---- GIVEN DATA

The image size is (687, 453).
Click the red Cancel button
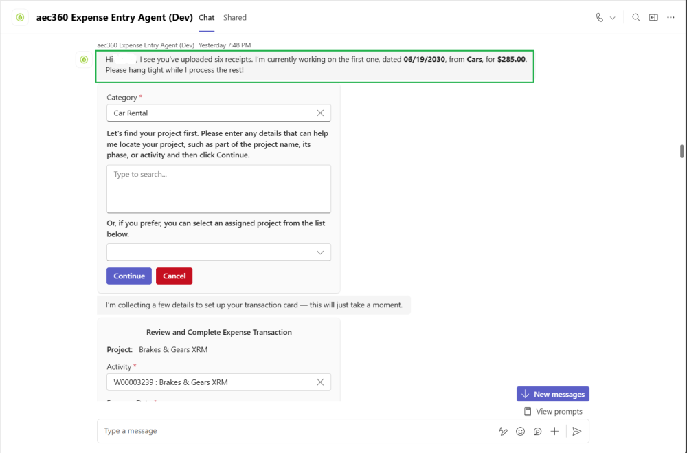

--------
---- GIVEN DATA

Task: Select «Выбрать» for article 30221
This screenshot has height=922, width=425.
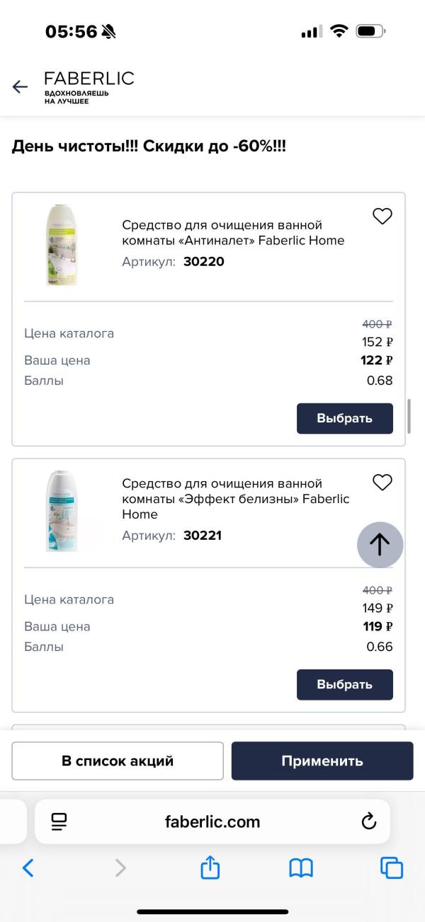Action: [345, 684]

--------

WORK REQUIRED: Scan the listing above for the line that has "The image size is (687, 453).", then copy exactly from that line through the line that has "Click the red Cancel button".

WRITTEN RESPONSE:
The image size is (687, 453).
Click the red Cancel button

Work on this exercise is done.